POLICE Federation members are being asked to take part in the annual police officer Pay and Morale Survey.
The data the Federation collects is of critical importance because it underpins the PFEW’s submission to the independent Police Remuneration Review Body (PRRB).
This helps the Federation to evidence the need for an uplift in police officer pay, and changes to working conditions.
Garry Smith, Secretary of Hampshire Police Federation, said: “The data collated assists us here in Hampshire fighting for a pay increase under the regional allowance umbrella and building a picture around retention issues, ever more important with the recent pay award seeing a potential increase to the London weighting and so potentially attractive for officers to go and work in the city.
“In addition this data assists when as a region we have a collective voice in the national submissions to the PRRB and so Chair Zoe Wakefield and I ask our members here in Hampshire to use their voice, complete the survey and our strength is in the number of surveys completed so please complete the survey and help us to help you.”

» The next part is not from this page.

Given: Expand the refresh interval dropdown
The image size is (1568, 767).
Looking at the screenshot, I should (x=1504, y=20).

National Secretary Alex Duncan said: “The Federation needs hard evidence to support any argument we make for an increase in pay or allowances. That evidence comes primarily from this survey and it also enables Branches to make the case for changes to working conditions when they are meeting with their Chief Constable or MPs.

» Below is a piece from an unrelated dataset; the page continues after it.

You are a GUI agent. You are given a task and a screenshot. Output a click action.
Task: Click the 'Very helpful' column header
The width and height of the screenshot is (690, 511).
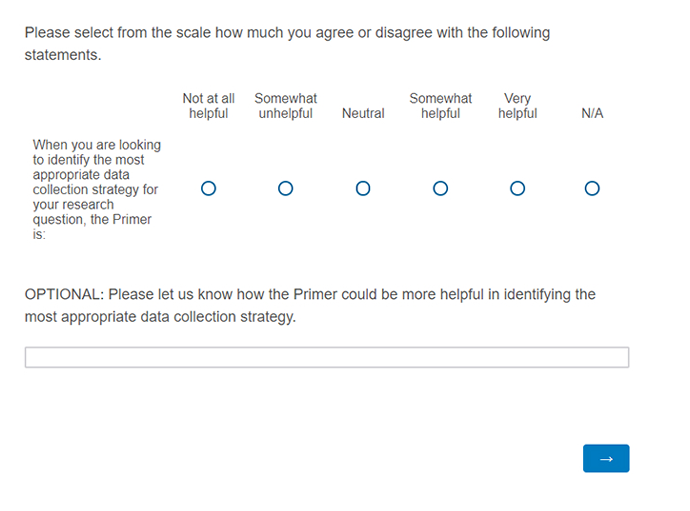pos(517,106)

“A poor return undermines the credibility of our research. So, my message to members is a simple one – help us to help you. If you care about your pay and conditions, then completing the survey will be time well spent.”
Earlier this month, the Home Secretary accepted the PRRB’s recommendations (based on submissions from the Federation and other stakeholders last year) resulting in a 2.5% pay increase for all police officers from 1 September 2020.
Government also agreed to scrap the lowest pay point in the sergeants’ scale, which the Federation successfully argued was deterring officers from seeking promotion. This is because there was no clear water between the starting salary for a sergeant and those at the top of the constables pay scale.
Mr Duncan added: “All pay consultations rely on evidence to back up the claims. Nobody likes paying more for something than they have to; our job is to persuade Government, through the PRRB, that they have put more money into policing, and the only way to do that is with credible datasets and officers playing that part by completing the survey. If you don’t give us the evidence, it certainly isn’t going to improve our chance of getting a better deal for you.”
Findings from the 2019 pay and morale survey revealed that only 36% of respondents had enough money to cover their monthly essentials. One in eight officers admitted to seeking financial support to cover day to day expenses. Out of the 19,654 respondents last year, almost 75% said they felt worse off financially than they were five years ago.